- EXERCISE BRIEF -
For the material below, output exactly the span from the line with "At what coordinates should I click to accomplish: Go" to the line with "You are a computer-use agent. The width", including both, and nothing besides.
*** Opening SUPPLIED DATA ***
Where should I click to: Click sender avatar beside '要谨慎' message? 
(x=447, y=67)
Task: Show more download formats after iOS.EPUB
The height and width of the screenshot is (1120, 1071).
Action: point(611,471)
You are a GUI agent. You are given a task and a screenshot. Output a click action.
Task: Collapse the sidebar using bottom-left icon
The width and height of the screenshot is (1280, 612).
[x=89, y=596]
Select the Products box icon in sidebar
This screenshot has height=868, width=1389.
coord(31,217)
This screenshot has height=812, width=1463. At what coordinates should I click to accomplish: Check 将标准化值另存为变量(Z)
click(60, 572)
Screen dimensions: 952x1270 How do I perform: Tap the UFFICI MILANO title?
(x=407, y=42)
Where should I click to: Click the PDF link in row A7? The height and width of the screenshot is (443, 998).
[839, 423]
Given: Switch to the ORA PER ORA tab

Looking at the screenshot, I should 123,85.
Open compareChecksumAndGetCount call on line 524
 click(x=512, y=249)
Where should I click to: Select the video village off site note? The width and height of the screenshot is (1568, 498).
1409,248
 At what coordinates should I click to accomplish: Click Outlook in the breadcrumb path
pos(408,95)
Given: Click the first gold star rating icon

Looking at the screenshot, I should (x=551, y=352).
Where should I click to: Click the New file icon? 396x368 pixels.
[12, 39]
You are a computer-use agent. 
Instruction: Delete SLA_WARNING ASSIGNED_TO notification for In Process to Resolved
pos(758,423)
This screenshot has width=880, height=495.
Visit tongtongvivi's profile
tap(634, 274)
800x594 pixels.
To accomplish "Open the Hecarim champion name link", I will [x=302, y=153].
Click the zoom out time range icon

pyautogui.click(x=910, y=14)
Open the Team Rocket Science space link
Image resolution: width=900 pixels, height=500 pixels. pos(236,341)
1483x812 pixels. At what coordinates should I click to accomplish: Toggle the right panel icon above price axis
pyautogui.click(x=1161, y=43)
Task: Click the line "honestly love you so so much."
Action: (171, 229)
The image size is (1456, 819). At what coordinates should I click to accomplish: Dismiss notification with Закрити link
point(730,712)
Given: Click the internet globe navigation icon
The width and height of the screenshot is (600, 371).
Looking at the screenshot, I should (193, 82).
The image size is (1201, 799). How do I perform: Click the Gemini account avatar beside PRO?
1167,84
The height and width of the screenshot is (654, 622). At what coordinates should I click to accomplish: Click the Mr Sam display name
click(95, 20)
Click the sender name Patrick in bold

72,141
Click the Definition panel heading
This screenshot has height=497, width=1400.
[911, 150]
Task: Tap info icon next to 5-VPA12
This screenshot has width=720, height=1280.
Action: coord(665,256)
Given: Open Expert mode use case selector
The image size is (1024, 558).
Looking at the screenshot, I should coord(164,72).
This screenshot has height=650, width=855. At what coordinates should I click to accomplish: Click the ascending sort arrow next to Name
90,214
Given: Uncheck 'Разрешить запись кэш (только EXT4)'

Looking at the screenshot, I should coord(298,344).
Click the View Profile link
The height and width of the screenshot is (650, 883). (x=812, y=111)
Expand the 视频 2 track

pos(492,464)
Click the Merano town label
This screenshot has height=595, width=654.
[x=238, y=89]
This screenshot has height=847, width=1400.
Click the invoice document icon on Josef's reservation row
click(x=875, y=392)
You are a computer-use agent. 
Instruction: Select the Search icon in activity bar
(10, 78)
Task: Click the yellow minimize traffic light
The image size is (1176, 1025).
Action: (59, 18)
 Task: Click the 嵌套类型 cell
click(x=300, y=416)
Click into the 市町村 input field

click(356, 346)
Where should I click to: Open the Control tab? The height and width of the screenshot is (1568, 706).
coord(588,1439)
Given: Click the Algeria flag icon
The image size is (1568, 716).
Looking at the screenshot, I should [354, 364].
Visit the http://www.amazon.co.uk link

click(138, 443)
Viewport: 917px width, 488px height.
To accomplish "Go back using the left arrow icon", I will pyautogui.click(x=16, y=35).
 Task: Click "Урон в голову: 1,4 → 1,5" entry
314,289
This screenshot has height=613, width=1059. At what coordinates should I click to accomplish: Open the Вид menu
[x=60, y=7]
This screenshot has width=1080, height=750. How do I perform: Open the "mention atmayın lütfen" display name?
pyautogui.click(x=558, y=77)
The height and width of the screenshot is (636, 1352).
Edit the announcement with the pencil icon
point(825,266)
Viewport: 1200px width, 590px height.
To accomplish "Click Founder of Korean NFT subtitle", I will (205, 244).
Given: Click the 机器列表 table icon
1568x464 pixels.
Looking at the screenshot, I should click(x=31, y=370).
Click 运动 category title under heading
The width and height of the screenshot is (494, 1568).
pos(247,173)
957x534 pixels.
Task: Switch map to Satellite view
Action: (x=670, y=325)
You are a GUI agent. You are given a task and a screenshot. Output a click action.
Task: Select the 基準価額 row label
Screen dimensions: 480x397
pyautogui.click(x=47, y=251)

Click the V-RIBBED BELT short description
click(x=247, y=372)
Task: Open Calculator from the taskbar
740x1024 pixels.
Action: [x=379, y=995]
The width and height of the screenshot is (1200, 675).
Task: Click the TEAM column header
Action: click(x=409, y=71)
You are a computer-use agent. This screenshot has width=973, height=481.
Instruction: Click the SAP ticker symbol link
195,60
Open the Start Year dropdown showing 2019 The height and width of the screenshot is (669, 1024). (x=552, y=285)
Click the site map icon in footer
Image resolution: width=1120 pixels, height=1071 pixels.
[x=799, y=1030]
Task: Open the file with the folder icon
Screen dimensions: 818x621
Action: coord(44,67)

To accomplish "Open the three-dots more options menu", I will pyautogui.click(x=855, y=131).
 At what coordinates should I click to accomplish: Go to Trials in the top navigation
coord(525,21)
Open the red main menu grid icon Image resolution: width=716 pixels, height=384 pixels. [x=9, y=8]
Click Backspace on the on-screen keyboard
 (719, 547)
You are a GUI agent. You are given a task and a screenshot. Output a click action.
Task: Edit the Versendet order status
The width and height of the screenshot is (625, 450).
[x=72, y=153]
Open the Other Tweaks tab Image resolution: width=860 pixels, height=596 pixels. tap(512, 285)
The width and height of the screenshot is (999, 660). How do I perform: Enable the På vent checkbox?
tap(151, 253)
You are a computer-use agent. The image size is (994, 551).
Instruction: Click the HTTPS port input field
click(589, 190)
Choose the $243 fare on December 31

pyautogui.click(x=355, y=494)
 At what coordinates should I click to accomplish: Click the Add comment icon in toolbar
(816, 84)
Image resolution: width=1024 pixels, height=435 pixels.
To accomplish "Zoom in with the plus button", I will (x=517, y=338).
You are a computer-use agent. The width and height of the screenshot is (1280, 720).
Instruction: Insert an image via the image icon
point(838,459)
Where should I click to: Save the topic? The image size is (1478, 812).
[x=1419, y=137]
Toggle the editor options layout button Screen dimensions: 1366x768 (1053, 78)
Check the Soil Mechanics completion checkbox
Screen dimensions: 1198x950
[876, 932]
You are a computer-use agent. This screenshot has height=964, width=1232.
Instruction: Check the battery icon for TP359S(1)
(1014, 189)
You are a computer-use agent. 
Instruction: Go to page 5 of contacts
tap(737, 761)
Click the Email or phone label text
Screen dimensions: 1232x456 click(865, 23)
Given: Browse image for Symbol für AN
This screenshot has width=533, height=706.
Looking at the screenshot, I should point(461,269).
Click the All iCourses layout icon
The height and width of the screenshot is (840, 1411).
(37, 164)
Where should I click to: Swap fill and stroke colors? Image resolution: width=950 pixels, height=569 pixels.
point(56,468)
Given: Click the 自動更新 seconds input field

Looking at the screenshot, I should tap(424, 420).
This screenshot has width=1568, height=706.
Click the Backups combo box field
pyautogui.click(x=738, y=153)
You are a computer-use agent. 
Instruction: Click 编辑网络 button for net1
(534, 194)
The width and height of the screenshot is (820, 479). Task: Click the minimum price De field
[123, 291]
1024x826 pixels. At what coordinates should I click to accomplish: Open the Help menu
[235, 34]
*** Closing SUPPLIED DATA ***
- WRITTEN RESPONSE -
 At what coordinates should I click to accomplish: Go to Trials in the top navigation
coord(525,21)
Open the red main menu grid icon Image resolution: width=716 pixels, height=384 pixels. [x=9, y=8]
Click Backspace on the on-screen keyboard
 (719, 547)
You are a GUI agent. You are given a task and a screenshot. Output a click action.
Task: Edit the Versendet order status
The width and height of the screenshot is (625, 450).
[x=72, y=153]
Open the Other Tweaks tab Image resolution: width=860 pixels, height=596 pixels. tap(512, 285)
The width and height of the screenshot is (999, 660). How do I perform: Enable the På vent checkbox?
tap(151, 253)
You are a computer-use agent. The image size is (994, 551).
Instruction: Click the HTTPS port input field
click(589, 190)
Choose the $243 fare on December 31

pyautogui.click(x=355, y=494)
 At what coordinates should I click to accomplish: Click the Add comment icon in toolbar
(816, 84)
Image resolution: width=1024 pixels, height=435 pixels.
To accomplish "Zoom in with the plus button", I will (x=517, y=338).
You are a computer-use agent. The width and height of the screenshot is (1280, 720).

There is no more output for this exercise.